Designs for the new Killip Elementary School are on their way toward finalization, with construction plans next on the list of tasks needed to prepare for a groundbreaking in March.
Flagstaff Unified School District hired design firm DLR Group in May to design the new Killip School, a roughly $19 million project funded primarily by the district’s 2018 bond measure and scheduled for completion by fall 2022.
This summer, DLR Group gathered public comments including through a virtual community meeting to help guide the design process.
CORE Construction, which has been involved locally in the creation of many of the newer buildings on the Northern Arizona University campus, has been selected to build the new elementary school.

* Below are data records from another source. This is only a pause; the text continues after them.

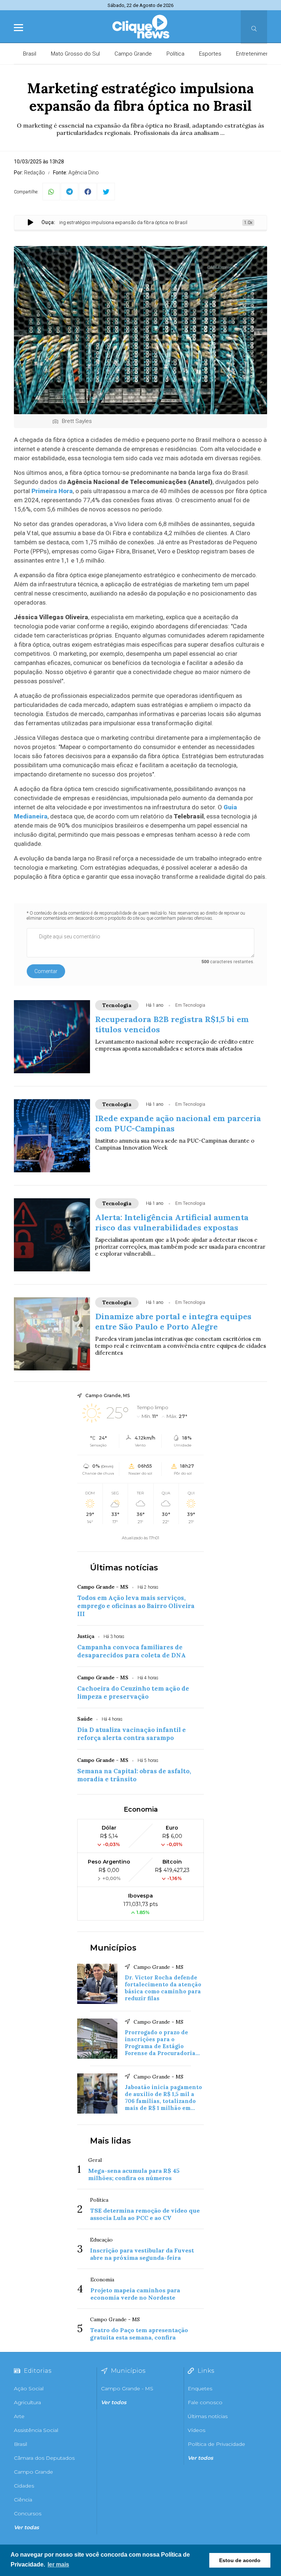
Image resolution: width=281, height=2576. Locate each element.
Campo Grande (133, 53)
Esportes (210, 53)
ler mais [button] (58, 2564)
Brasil (29, 53)
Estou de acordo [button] (240, 2560)
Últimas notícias (124, 1568)
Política (175, 53)
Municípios (113, 1948)
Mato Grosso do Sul (75, 53)
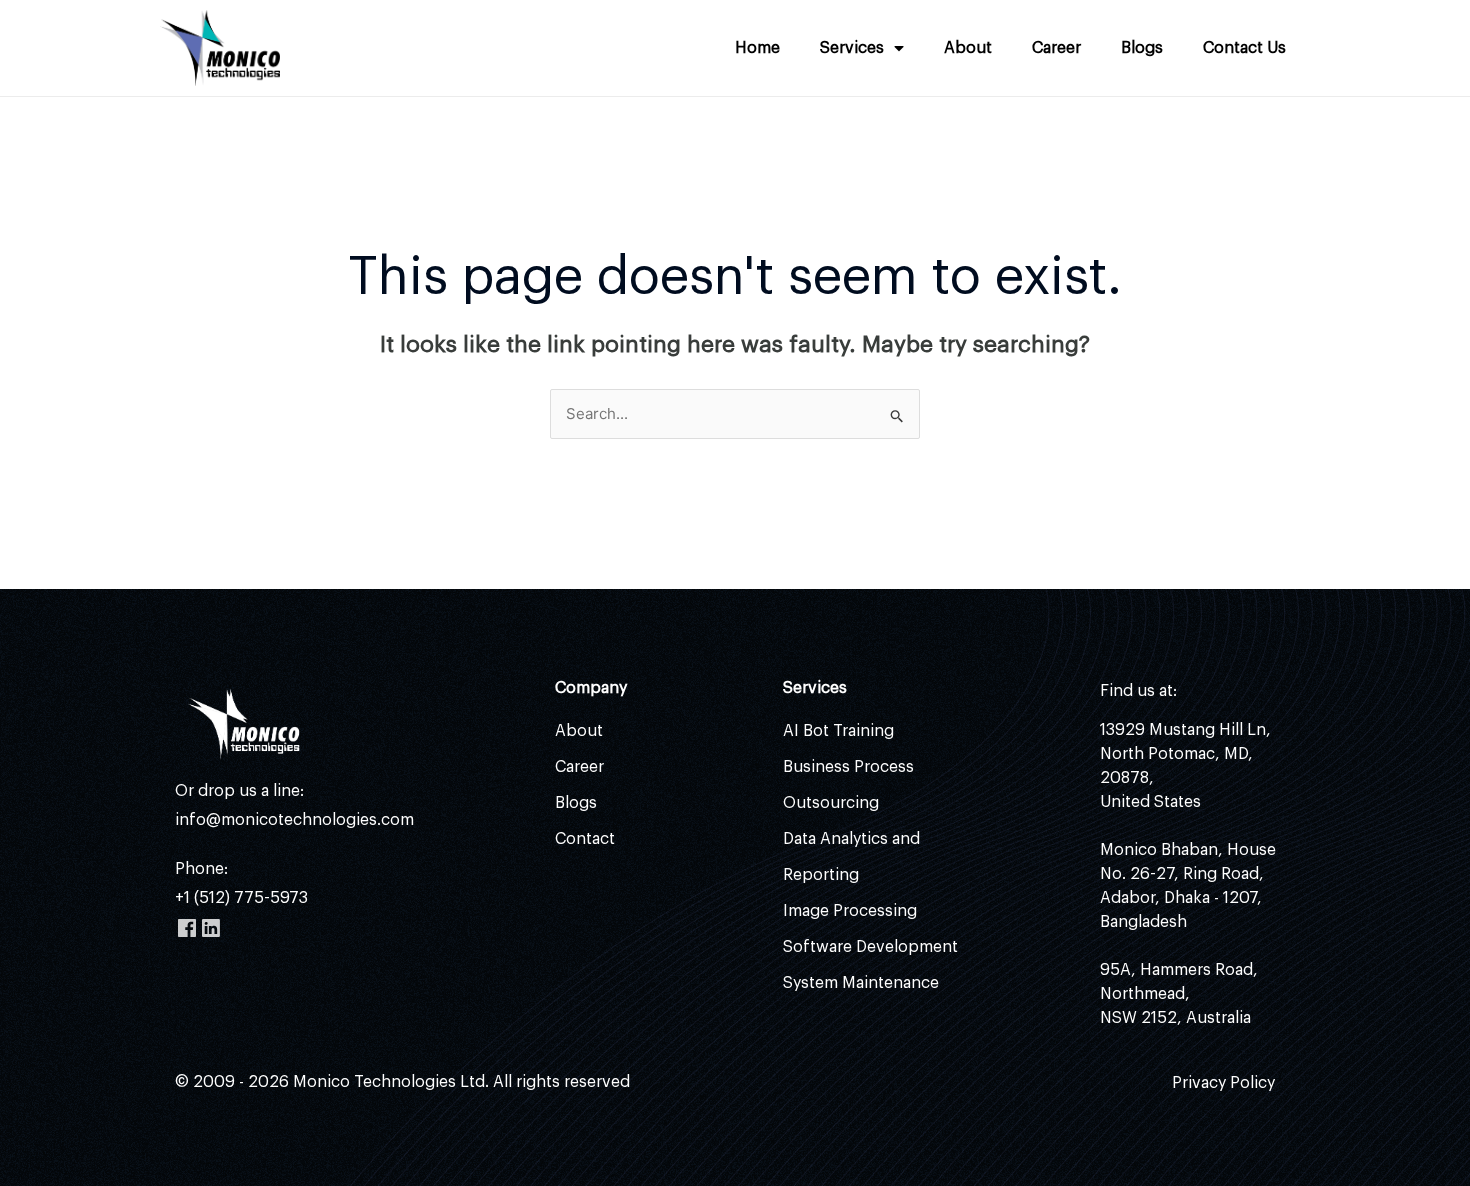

The goal is to have all plans for the project finalized by early February in preparation for the start of construction in March.
During a special session with the FUSD Governing Board Tuesday afternoon, DLR Group presented its latest designs for the new school, which emphasize shared, collaborative spaces for students and community members.
The new building, which designers likened to the exterior style of the Flagstaff Aquaplex, will be constructed on the eastern side of the property -- where the school field is currently located -- to allow for construction to happen while school is in session. A portion of Killip’s current western wall will be saved and topped with fencing to become a boundary for a new baseball field.
“One of the things that’s really interesting about architecture is that it’s really rooted in a place as well as the people, and so we thought it was important to address two things: the neighborhood, from a social aspect, and the innate human naturalness, too, that we want to feel close to nature,” said DLR Group’s David Schmidt, architect for K-12 projects, who explained the new building has been oriented to provide ideal views of Mount Elden and Humphreys Peak.
The design calls for the creation of a new parking lot and walkway from the intersection of Third Street and Sixth Avenue to the school’s entry plaza, where community events can take place. A neighborhood trail will also be created on the north end of the property, outside the school fence, to connect First Street and Third Street. When school is not in session, a gate will provide community access to the school’s baseball and soccer fields through an adjacent “neighborhood civic space.”
The building is one story, but has two levels — which will be separated by four steps and a ramp — to account for the slope of the property, which Schmidt said equates to about a 20-foot difference between the north and south sides of the future building. He said creating these two levels will reduce expenses of leveling the site, provide some protection for the upper level of the building in case of runoff from the mountain and also allows for the easy creation of a stage within the school.
Schmidt described the building’s layout as a pinwheel, with the cafeteria and commons as the anchors around which the classrooms, administrative offices and athletic spaces are located.
Each grade will have three classrooms that are broken into four areas by color scheme and other design elements. Interior designer Sarah Brandstein described this conceptually as breaking the school into different lands, as would be seen on a map for a fantasy world.
“We wanted to create spaces that tie into the imagination that really let the children create meanings of their own while also creating different lands within the school -- which will help with wayfinding and understanding where you are in the building,” Brandstein said during the presentation Tuesday.
Preschool and kindergarten are together on the eastern side of the building, in an area that has its own entrance, while first through third grade is located at the north end, and fourth and fifth grade are at the west end.
This layout leaves room for collaborative “maker spaces” and small group meeting rooms between classrooms, as well as what designers are calling the Creative Commons, a sort of blend between maker spaces and a traditional library that connects to the cafeteria.
Brandstein said classrooms will have windows looking out into the maker space, but they will be covered with glazing film and located above eye level when students are seated to prevent distraction. Entrances to each of the three classrooms per grade will meet at a center point that allows one person to be able to see into all three classrooms in the event that one teacher needs to step away for a minute.
“The great thing about this configuration is that it allows for a lot of visibility not only to the maker space but also between the classrooms. … It really allows for great teamwork between these groups of three,” Brandstein said.
DLR Group is also aiming to recreate some of the existing spaces at Killip in the new school area, including its pond and garden. Designers will be working with the community and school groups that use these spaces to determine how much involvement they will have in the reconstruction alongside CORE.
Additional community involvement is also anticipated for the school playground, as well as art and other graphics that will be displayed throughout the school when its construction is complete.
“We think it’s something the entire district community and Flagstaff community will be proud of when we get to the end,” FUSD Superintendent Michael Penca said.